SET EXERCISE: Rewrite the lines from the line with "You are a computer-use" to the line with "click(x=23, y=92)", swapping "folder" for "directory" and leaving everything else as it is. Give only those lines, without the pictures.

DATA PROVIDED:
..........

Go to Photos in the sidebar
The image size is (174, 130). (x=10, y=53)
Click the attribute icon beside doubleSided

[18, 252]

..........

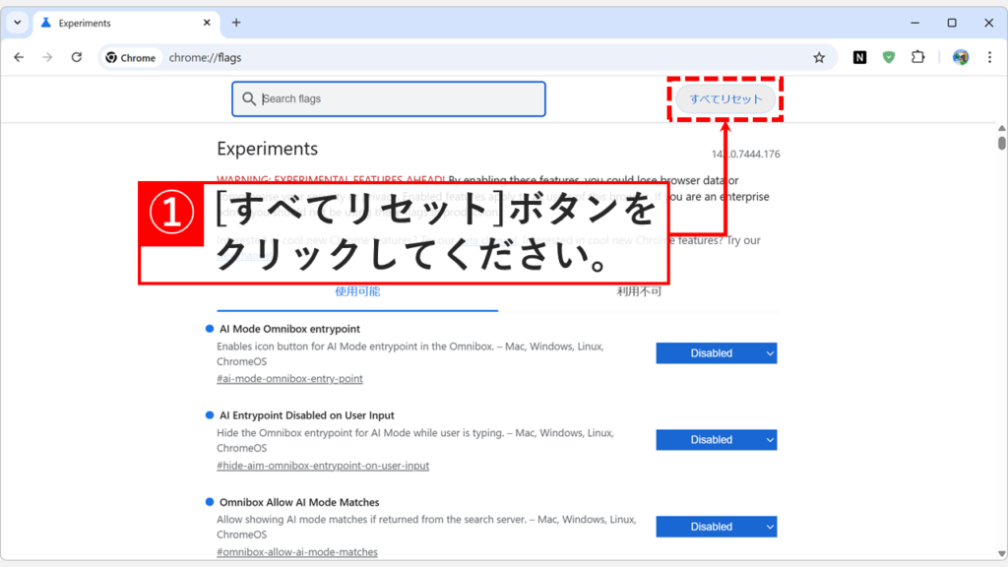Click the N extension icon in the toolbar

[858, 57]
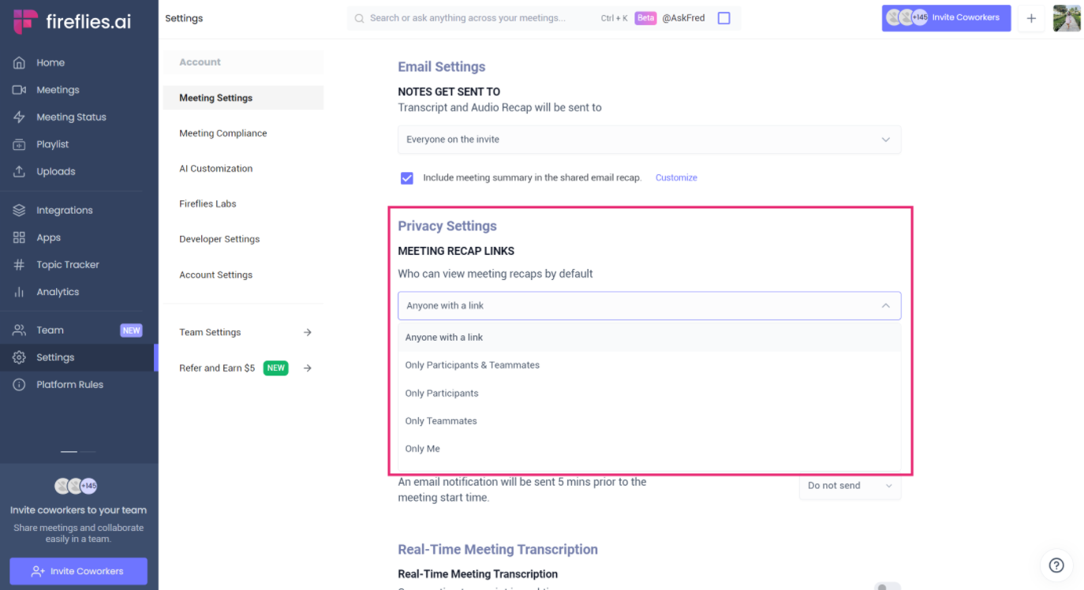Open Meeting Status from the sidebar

..........

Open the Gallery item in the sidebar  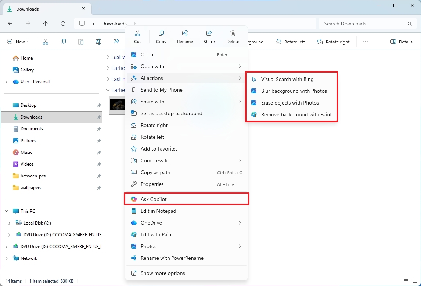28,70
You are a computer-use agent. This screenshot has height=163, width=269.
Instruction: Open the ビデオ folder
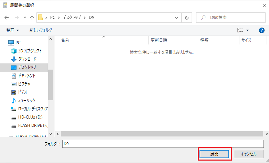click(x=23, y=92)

..........

FULL OUTPUT:
You are a computer-use agent. This screenshot has height=163, width=269.
Instruction: Open the ビデオ directory
click(x=23, y=92)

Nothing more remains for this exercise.